蘇老太卻端著架子,享受著這眾星捧月般的明星待遇,渾身那叫一個舒坦。幾個媒婆掙搶著向蘇老太推銷自己手裡的適齡小夥,態度那叫一個積極。擱著誰也積極得很啊,蘇老太這次下了血本,放出話來,如果相上了,等過了小定,謝媒禮就先給一兩銀子。
衝著銀子的面子,媒婆介紹起來,那可是賣力得很。蘇青娘隔著一道簾子,在裡間也聽得聚精會神的,生怕漏掉自己的好姻緣。之前蘇老爺看好的那家,蘇青娘嫌棄對方也是地裡刨食的,死活不同意。
蘇老爺說了幾次,見蘇青娘一副“再逼我嫁就一繩子吊死”的態度,心就軟了下來,想著反正蘇青娘也還小,么女多留家幾年也是有的,所以也就順了蘇青娘的意,婉拒了對方的提親。
如此一來,蘇青娘更是堅定了自己的主意,覺得自己能做得了自己婚事的主了。這次蘇老太叫媒婆上門,直接就光明正大的要求在一旁聽著,要自己選人家。蘇老太對蘇青娘那也是溺愛到一定程度了,哪有不允的。
蘇青娘可是想好了,自己一定嫁到城裡去,最好能把蘇雪晴給穩穩的壓過一頭,然後就能報了前幾天自己受辱的一箭之仇了。
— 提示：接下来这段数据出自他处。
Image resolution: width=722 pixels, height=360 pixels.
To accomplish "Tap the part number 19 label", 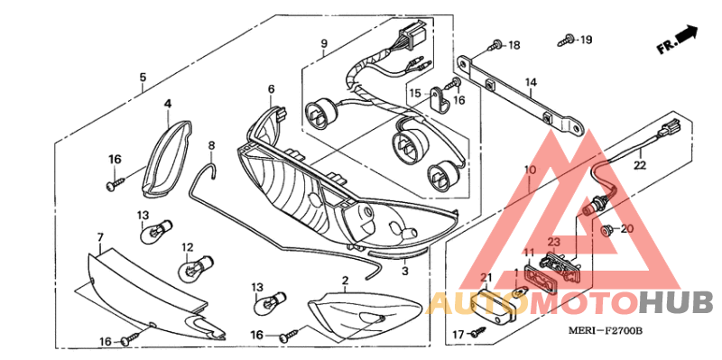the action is click(585, 40).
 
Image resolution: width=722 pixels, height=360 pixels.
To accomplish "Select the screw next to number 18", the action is click(495, 46).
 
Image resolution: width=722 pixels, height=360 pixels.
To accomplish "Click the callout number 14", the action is click(531, 82).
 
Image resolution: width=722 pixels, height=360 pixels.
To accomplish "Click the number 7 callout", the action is click(100, 238).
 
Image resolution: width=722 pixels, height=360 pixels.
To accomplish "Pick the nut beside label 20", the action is click(607, 229).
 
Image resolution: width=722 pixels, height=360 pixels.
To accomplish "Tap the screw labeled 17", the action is click(477, 331).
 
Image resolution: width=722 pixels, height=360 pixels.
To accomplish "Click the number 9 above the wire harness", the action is click(324, 44).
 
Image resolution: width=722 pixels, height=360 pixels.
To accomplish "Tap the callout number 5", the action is click(143, 78).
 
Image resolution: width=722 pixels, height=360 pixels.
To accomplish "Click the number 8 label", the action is click(211, 146).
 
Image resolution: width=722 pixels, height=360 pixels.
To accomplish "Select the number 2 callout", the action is click(345, 281).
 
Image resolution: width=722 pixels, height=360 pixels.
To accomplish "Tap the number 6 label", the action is click(271, 88).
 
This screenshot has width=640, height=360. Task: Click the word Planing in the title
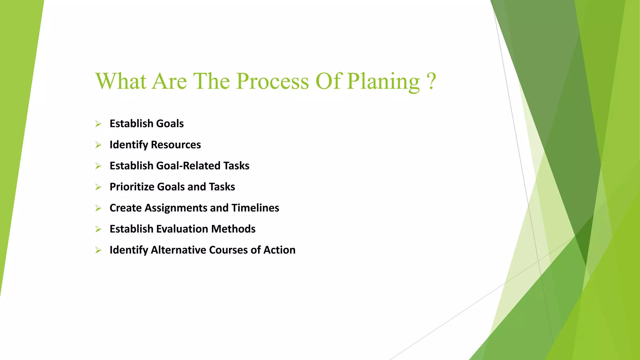(383, 81)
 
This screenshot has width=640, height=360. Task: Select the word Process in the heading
(272, 81)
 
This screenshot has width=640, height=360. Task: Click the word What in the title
(121, 81)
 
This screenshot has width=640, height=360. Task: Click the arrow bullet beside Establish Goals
(98, 124)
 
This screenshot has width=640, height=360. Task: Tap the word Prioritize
(132, 187)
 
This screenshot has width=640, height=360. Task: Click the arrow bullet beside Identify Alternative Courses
(98, 250)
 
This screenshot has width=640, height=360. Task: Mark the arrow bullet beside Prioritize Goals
(98, 187)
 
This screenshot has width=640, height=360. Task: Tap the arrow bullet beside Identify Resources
(98, 145)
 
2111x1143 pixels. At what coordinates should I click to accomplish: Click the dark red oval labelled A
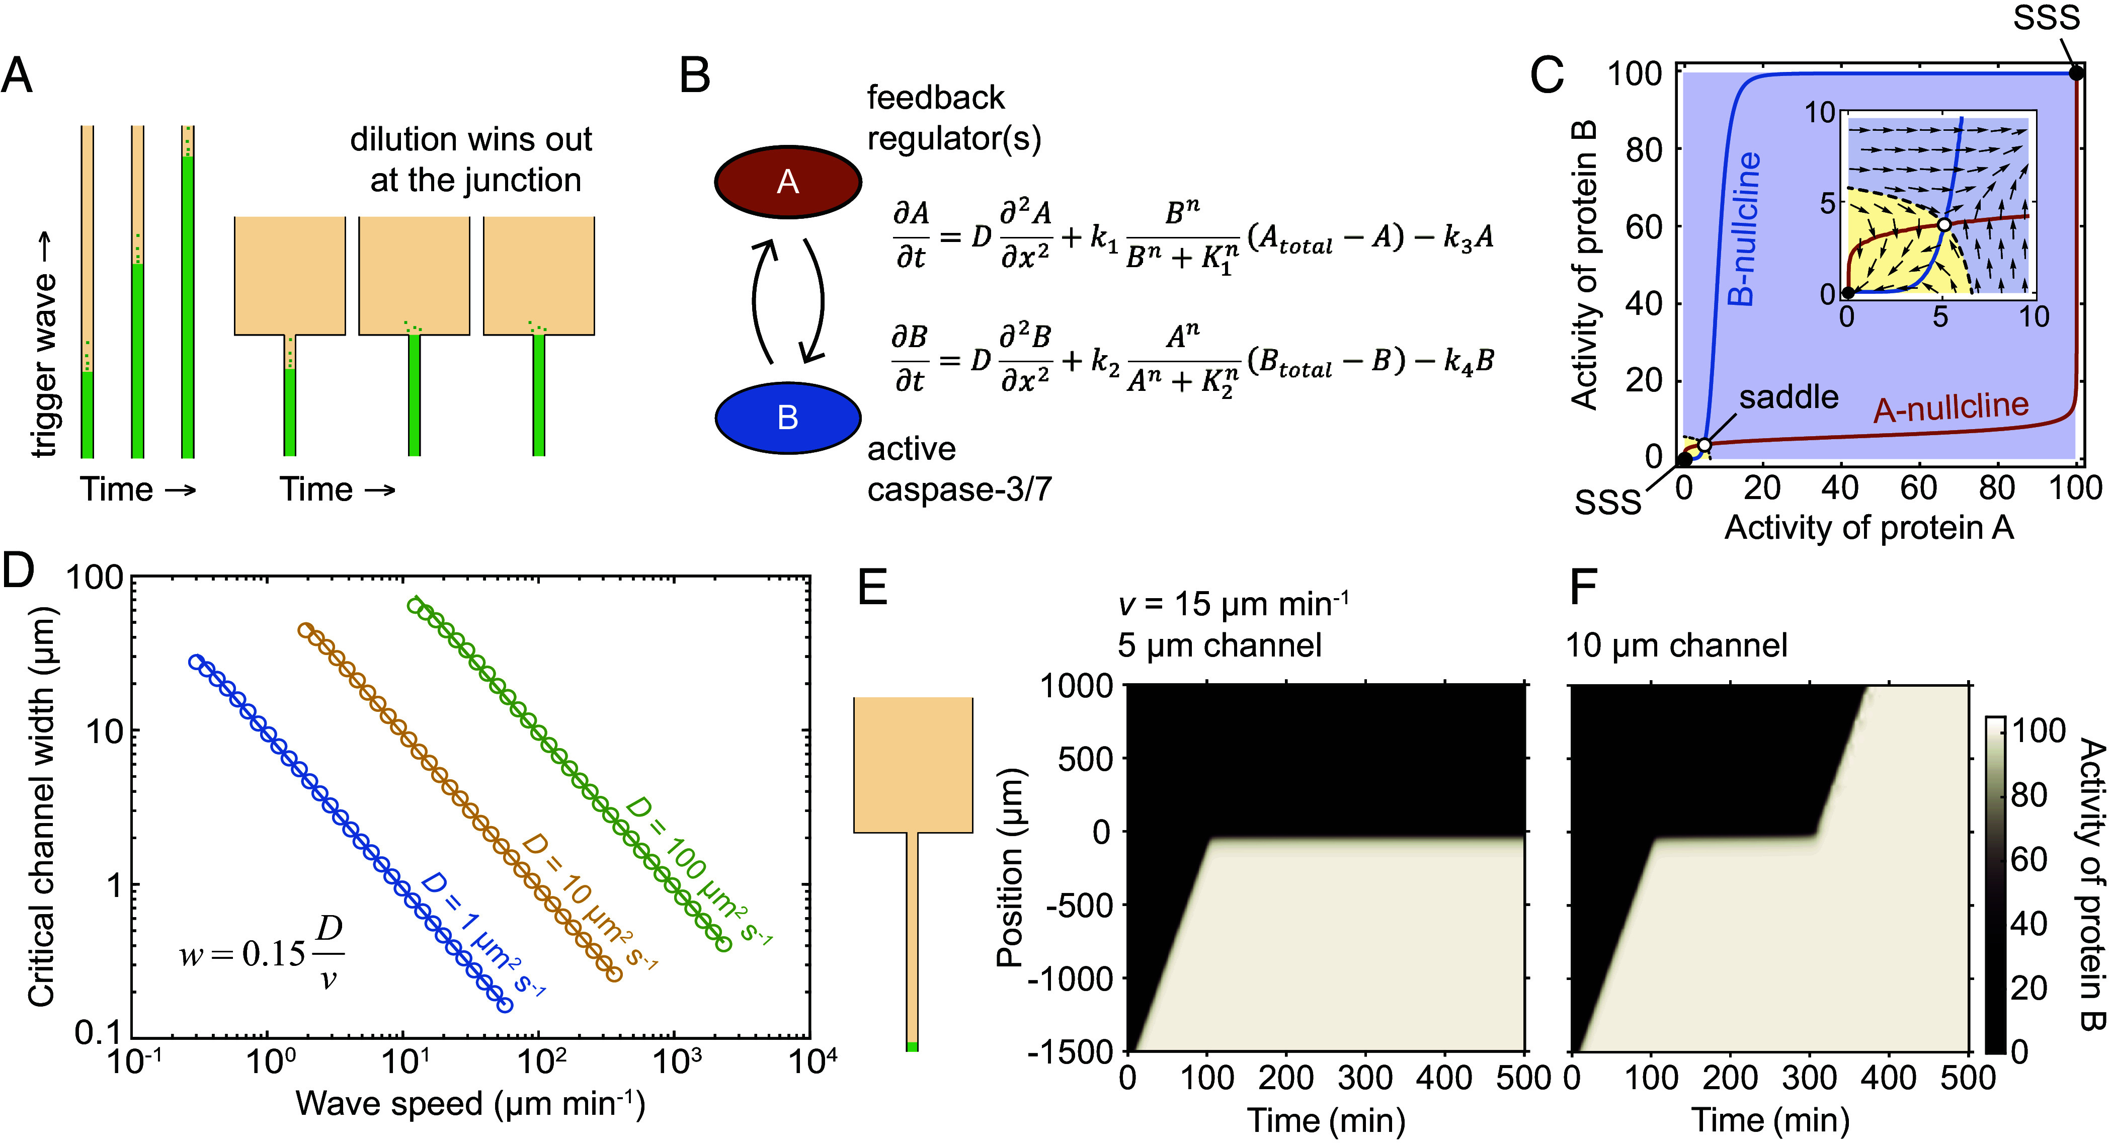click(x=787, y=181)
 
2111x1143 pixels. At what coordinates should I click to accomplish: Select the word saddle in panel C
click(x=1789, y=397)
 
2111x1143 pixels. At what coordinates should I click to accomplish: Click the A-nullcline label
click(x=1951, y=407)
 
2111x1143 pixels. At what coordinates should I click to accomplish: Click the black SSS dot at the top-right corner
click(x=2076, y=73)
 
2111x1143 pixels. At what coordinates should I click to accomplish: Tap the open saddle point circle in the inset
click(x=1944, y=224)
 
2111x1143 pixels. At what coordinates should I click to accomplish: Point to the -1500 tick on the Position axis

李淑華現在一門心思地擔心著蘇二哥,哪裡有閑情管蘇青娘嫁給誰,要不是顧忌著蘇老太剛發了火,揍了自己一頓,這個時候早就不堪其擾地跟王彩霞一樣躲出去了。
屋裡的人正說地起勁兒,突然就聽到有人“哐!哐!哐!”地砸門。蘇老太一聽這動靜,立馬就從雲彩上跌落到了泥裡,一下子六神無主起來。
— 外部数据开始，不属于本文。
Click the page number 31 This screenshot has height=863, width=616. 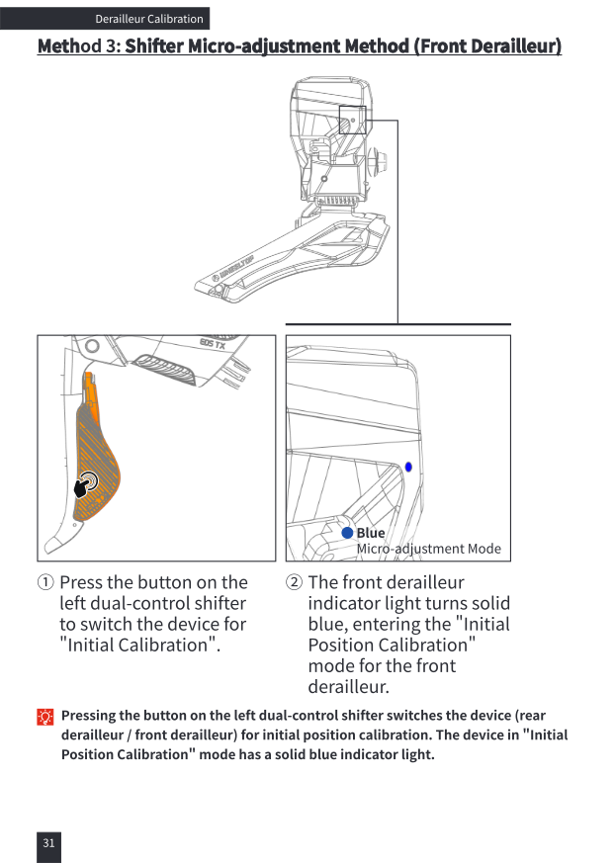click(49, 842)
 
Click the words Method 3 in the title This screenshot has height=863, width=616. click(78, 45)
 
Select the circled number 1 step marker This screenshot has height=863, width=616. click(45, 582)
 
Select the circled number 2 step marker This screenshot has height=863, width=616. click(294, 582)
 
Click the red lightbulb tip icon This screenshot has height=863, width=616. click(45, 717)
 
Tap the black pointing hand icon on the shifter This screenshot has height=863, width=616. click(85, 485)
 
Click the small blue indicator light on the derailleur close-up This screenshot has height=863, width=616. click(408, 467)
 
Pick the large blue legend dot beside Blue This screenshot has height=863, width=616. click(347, 533)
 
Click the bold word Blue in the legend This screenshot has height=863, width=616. click(371, 533)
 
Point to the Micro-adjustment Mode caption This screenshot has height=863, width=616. click(429, 549)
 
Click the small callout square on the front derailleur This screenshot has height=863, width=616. click(352, 120)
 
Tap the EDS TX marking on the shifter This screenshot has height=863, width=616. click(213, 344)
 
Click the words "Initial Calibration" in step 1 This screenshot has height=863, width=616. click(139, 646)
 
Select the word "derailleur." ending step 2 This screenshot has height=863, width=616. click(348, 687)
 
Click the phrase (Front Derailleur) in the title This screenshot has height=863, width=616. click(487, 45)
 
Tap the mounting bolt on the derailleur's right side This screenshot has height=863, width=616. click(378, 161)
要說起來,蘇老太內心裡一直是十分關心蘇老爺的,並不像現在表面上表現出來的那麽淡漠。畢竟,作為一個以夫為天的傳統婦女,萬一蘇老爺這次真的有什麽不測,蘇老太受到的衝擊不會小。
但是蘇老太就是這麽別扭的一個人,越是在意的,在這個緊要關頭,就越要表現得不當回事。找媒婆來商議蘇青娘的婚事,其實也只是找個事由來分散下注意力罷了。
“老二家的,快,快去開門。”蘇老太心神激蕩之下,舌頭有些打結,“去看看,看看是誰來了。”
“噯。”李淑華聽到敲門聲,心頭也是一跳,腳下打著滑就出了上房的門。